Ik ben een enorm herfst/wintermens. Waar veel mensen beginnen te zuchten zodra de zon minder intens wordt en hardop klagen over het extréém slechte weer zodra de temperatuur onder de 15 graden komt (zoals eega) heb ik precies het omgekeerde: zodra de zon te fel schijnt ontvlucht ik de ploert, en zodra de temperatuur boven de 22 à 23 graden komt begin ik juist te zuchten (terwijl eega dan juist energiek ‘tig ballen tegelijk in de lucht houdt). Geef me de geur van vochtig mos en herfstige bosgrond en ik veer op, geef me een sneeuwbui en ik ben intens gelukkig. Die herfstliefde is wel te verklaren: als je graag moestuiniert en deels zelfvoorzienend wil zijn, is herfst hét jaargetijde om de vruchten van de arbeid te oogsten, tuin- dan wel wildplukkend, en niets geeft zo’n voldoening als je oogsten en vondsten winterklaar te hebben. Herfst is een druk jaargetijde, maar erg rewarding. (Sorry, net weer te veel Engels gesproken, deze post bevat daar een oprisping van.)
Die winterliefde, dacht ik, zou vast wel samenhangen met mijn bizarre fangirl-gedrag betreffende alles rondom Kerst. Toen ik echter een aantal jaar geleden midden in de zomer (!) het Kerstforum ontdekte, die het jaar rond actief is, leerde ik daar medefans kennen die wél ‘gewoon’ van zomer hielden. Dus dat was het kennelijk ook niet helemaal. Hoe dan ook: winter, mijn seizoen, ik lééf.

Eerste voorjaarsteken: naast de lantaarn die nog elke avond het vroegdonkere tijdperk trotseert bloeien de voorjaarsbolletjes als voorbode van de lente.

En toch… altijd, ergens in de eerste maanden van het jaar, bereik ik een voorjaar-keerpunt. Tot mijn eigen verbazing ben ik dan eventjes klaar met de winter, en begin uit te kijken naar autorijden met het raam open, stukjes grond omspitten en zaden planten, de kipjes af en toe los laten lopen en erbij gaan zitten (zonder toezicht kan je namelijk je complete tuin wel gedag zeggen met loslopende kippen), vogels horen en blad zien uitlopen.
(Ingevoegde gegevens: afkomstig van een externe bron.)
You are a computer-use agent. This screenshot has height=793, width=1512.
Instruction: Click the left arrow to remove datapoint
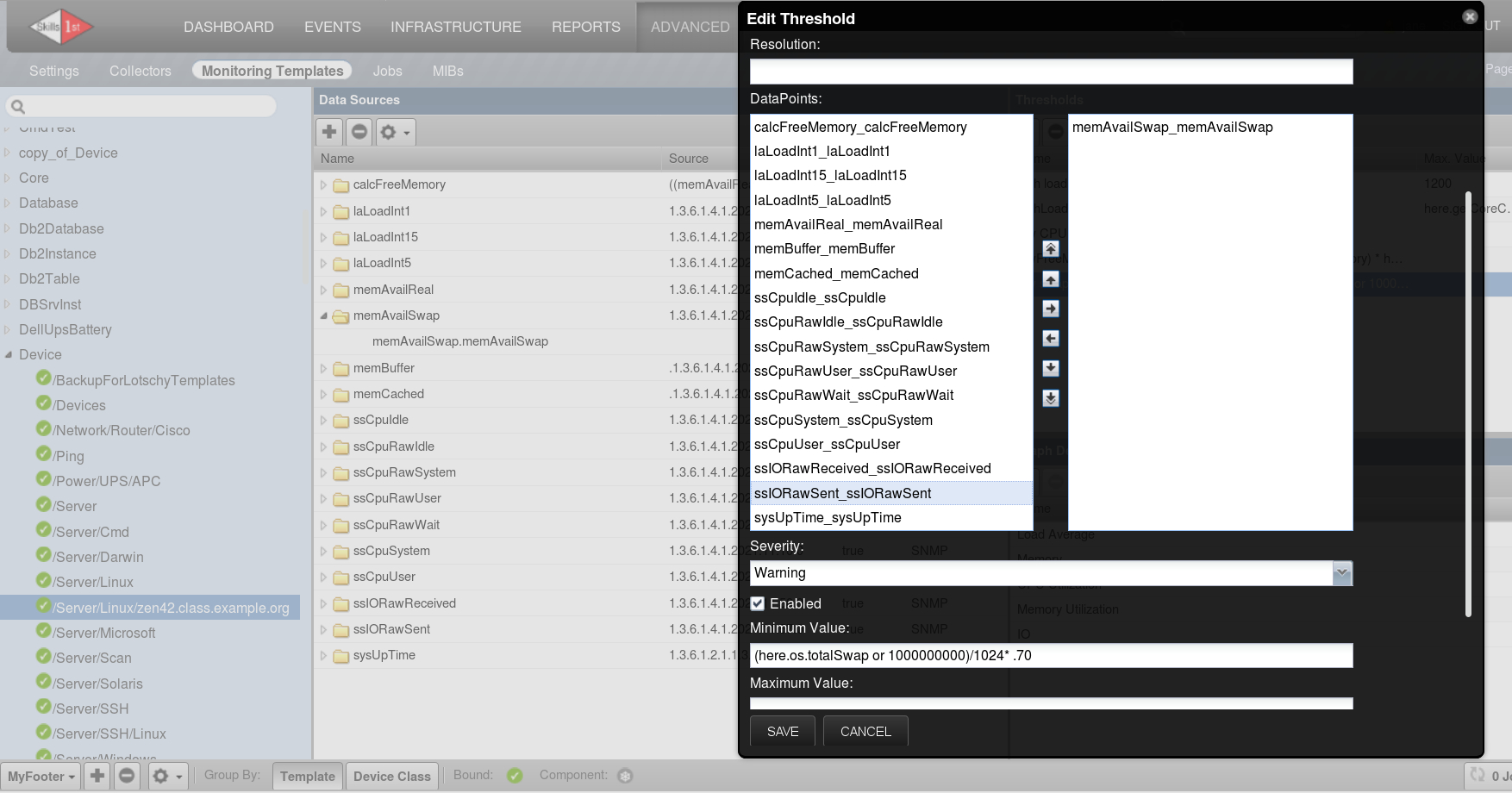1050,339
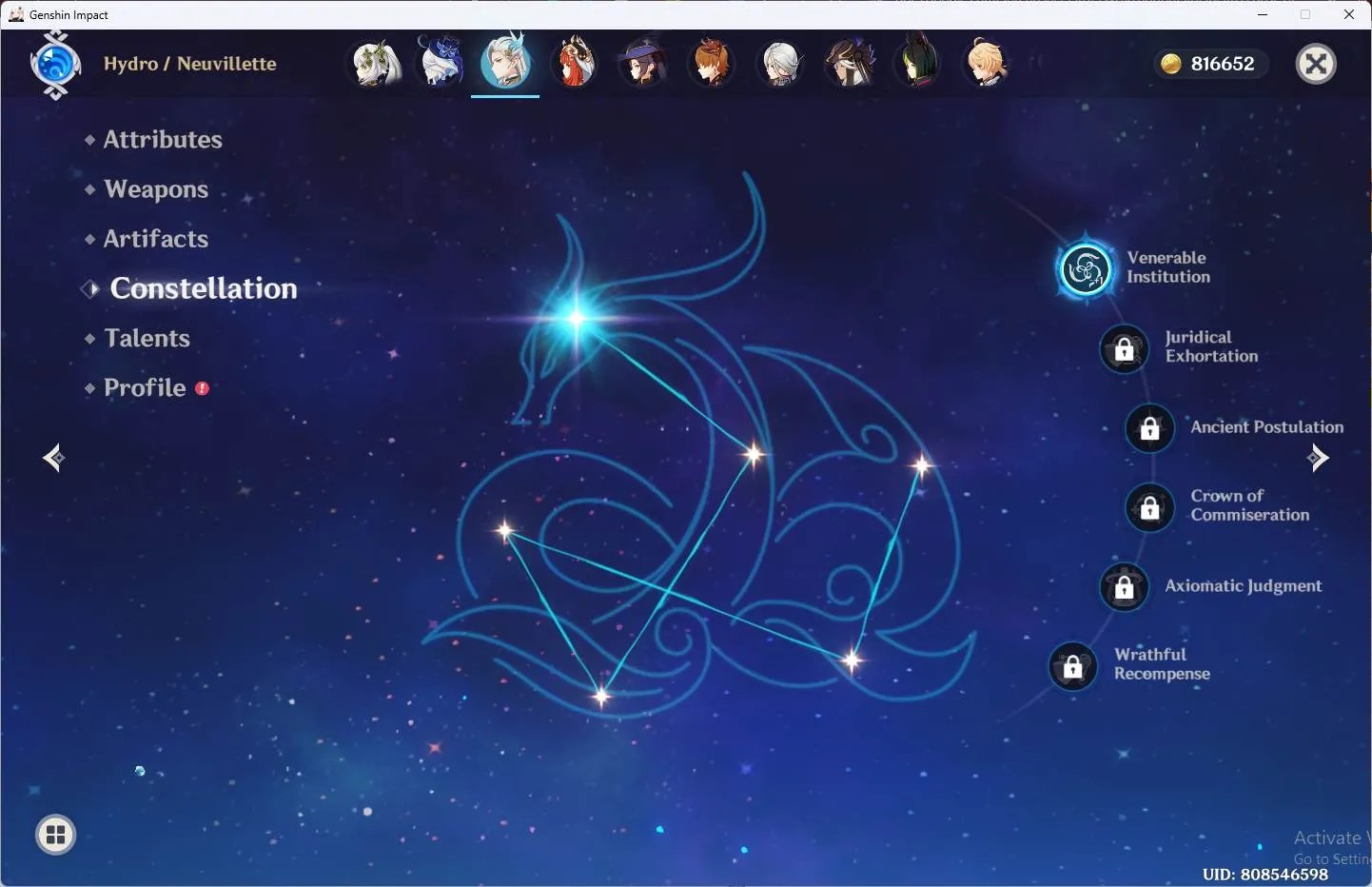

Zodra dit gevoel diep van binnen begint op te borrelen, zit ik vaak eerst nog even kort in complete denial, om het dan toch maar -onomkeerbaar als de cyclus van Moeder Natuur nu eenmaal is- als onontkoombaar te omarmen en vervolgens verwelkomen. Eenmaal voorbij deze mindswitch begint het: ik kan ook van dit seizoen genieten. Ik verheug me op het tuinieren. Ik snuif de lucht diep op als ik buiten ben. Waar ik twee weken geleden nog mijn bevroren handen tintelend voelde ontdooien na het planten van bloembollen in de tuin, stap ik nu met de jas open over de drempel.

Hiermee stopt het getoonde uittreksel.